乳腺癌即刻乳房重建手术:现状与未来方向
Immediate breast reconstruction surgery for breast cancer: current status and future directions.
作者信息
Shien Tadahiko, Nogi Hiroko, Ogiya Akiko, Ishitobi Makoto, Yamauchi Chikako, Shimo Ayaka, Narui Kazutaka, Nagura Naomi, Seki Hirohito, Terata Kaori, Saiga Miho, Uchida Tatsuya, Sasada Shinsuke, Sakurai Teruhisa, Niikura Naoki, Mori Hiroki
机构信息
Department of Breast and Endocrine Surgery, Okayama University Hospital, 2-5-1 Shikata-Cho, Kita-Ku, Okayama, 7008558, Japan.

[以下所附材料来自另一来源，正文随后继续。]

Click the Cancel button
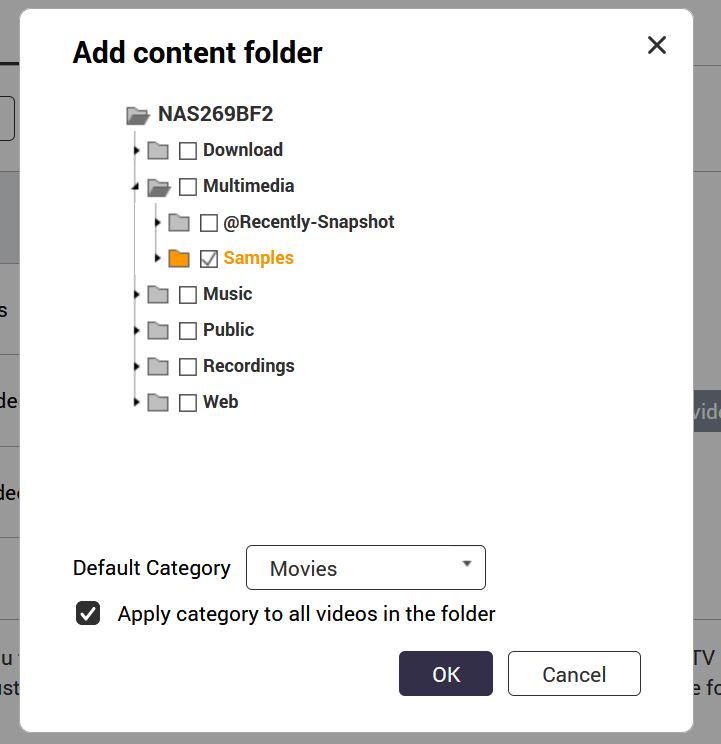 pyautogui.click(x=574, y=674)
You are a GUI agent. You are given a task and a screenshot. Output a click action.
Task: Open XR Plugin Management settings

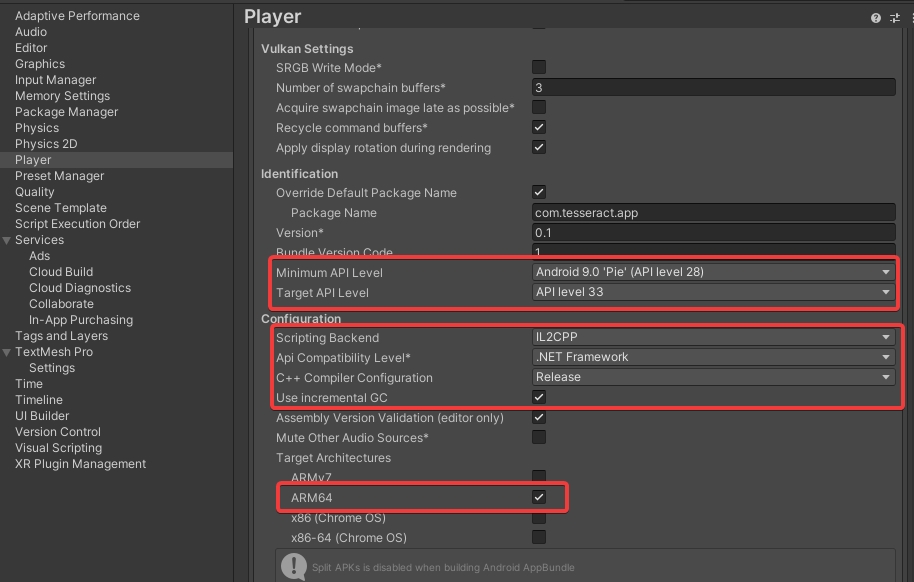pyautogui.click(x=80, y=464)
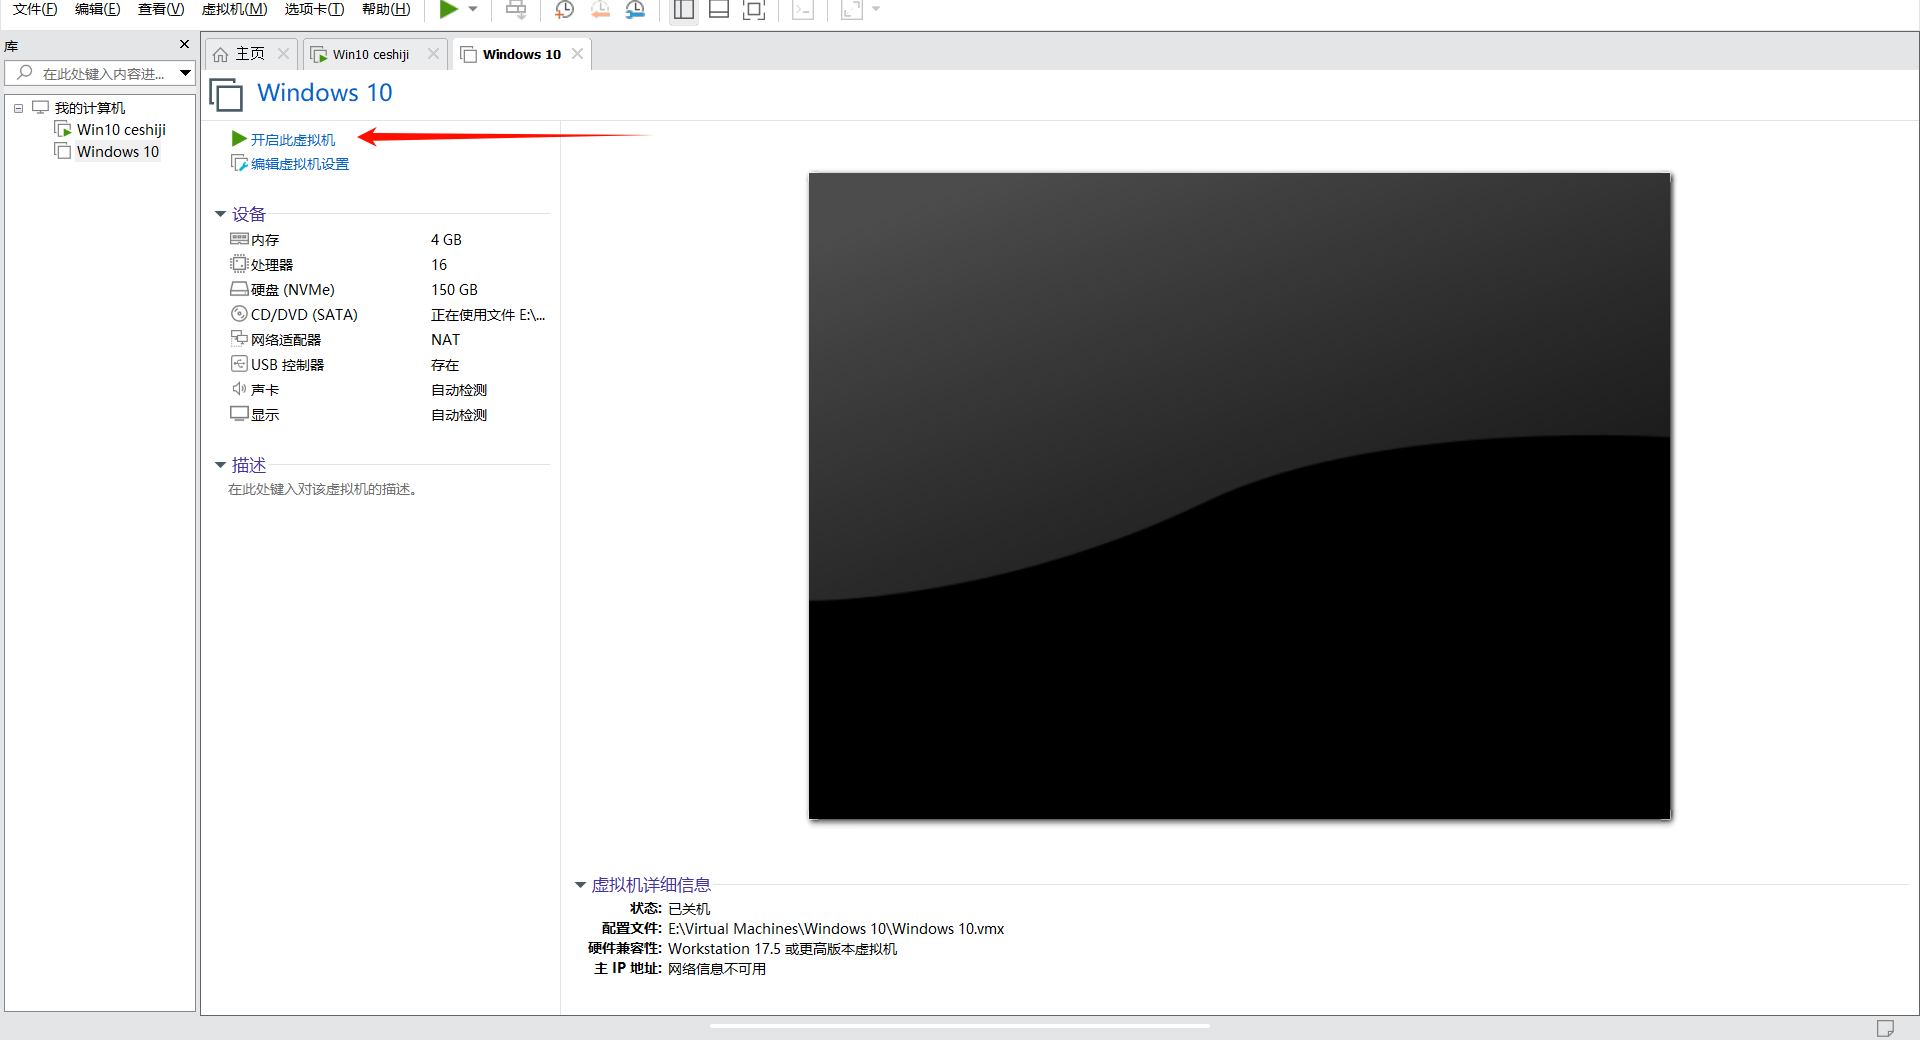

Department of Breast and Endocrine Surgery, The Jikei University School of Medicine, Tokyo, Japan.
出版信息
Breast Cancer. 2025 May 26. doi: 10.1007/s12282-025-01723-5.
BACKGROUND
Immediate breast reconstruction (IBR) has become increasingly recognized in Japan as an important component of breast cancer care, improving patients' quality of life after mastectomy. While the adoption of IBR is growing, the reconstruction rate in Japan remains lower than in Western countries. To clarify the current practice and challenges, the Japanese Breast Cancer Society (JBCS) conducted a nationwide survey.
METHODS
We conducted a comprehensive web-based questionnaire survey among all JBCS-certified institutions between December 2020 and February 2021. The survey assessed institutional capabilities, surgical techniques, decision-making criteria for BR, and the integration of adjuvant therapy.
RESULTS
A total of 429 institutions responded, with 72.5% offering BR and 61.7% capable of providing immediate reconstruction. Nipple-sparing mastectomy (NSM) was performed at 73.7% of institutions offering reconstruction. Multidisciplinary conferences with plastic surgeons were held at 70.5% of institutions. Approximately 30% of institutions discontinued IBR if sentinel lymph node metastases were detected intraoperatively, and 62.8% avoided recommending IBR for patients likely to require postoperative radiation therapy. In 94% of institutions, BR did not cause delays in the administration of adjuvant chemotherapy. However, 15% of institutions modified their radiation therapy approach in reconstructed patients. Additionally, 27% of physicians still believed that BR could negatively affect prognosis.
CONCLUSIONS
The survey confirmed that IBR is widely performed and feasible in Japan. However, institutional differences, limited access to plastic surgeons, and persistent misconceptions remain significant barriers. Strengthening multidisciplinary collaboration and establishing standardized guidelines will help improve BR rates and patient outcomes in Japan.
背景
即刻乳房重建(IBR)在日本已日益被视为乳腺癌治疗的重要组成部分,可提高乳房切除术后患者的生活质量。尽管IBR的应用在不断增加,但日本的重建率仍低于西方国家。为了阐明当前的实践情况和挑战,日本乳腺癌协会(JBCS)开展了一项全国性调查。
方法
我们在2020年12月至2021年2月期间,对所有获得JBCS认证的机构进行了全面的基于网络的问卷调查。该调查评估了机构能力、手术技术、乳房重建的决策标准以及辅助治疗的整合情况。
结果
共有429家机构做出回应,其中72.5%提供乳房重建服务,61.7%能够进行即刻重建。在提供重建服务的机构中,73.7%进行了保留乳头的乳房切除术(NSM)。70.5%的机构与整形外科医生举行了多学科会议。如果术中检测到前哨淋巴结转移,约30%的机构会停止IBR,62.8%的机构避免为可能需要术后放疗的患者推荐IBR。在94%的机构中,乳房重建并未导致辅助化疗的延迟。然而,15%的机构对重建患者调整了放疗方案。此外,27%的医生仍然认为乳房重建可能对预后产生负面影响。
结论
该调查证实,IBR在日本广泛开展且可行。然而,机构差异、整形外科医生资源有限以及持续存在的误解仍然是重大障碍。加强多学科合作并制定标准化指南将有助于提高日本的乳房重建率和患者治疗效果。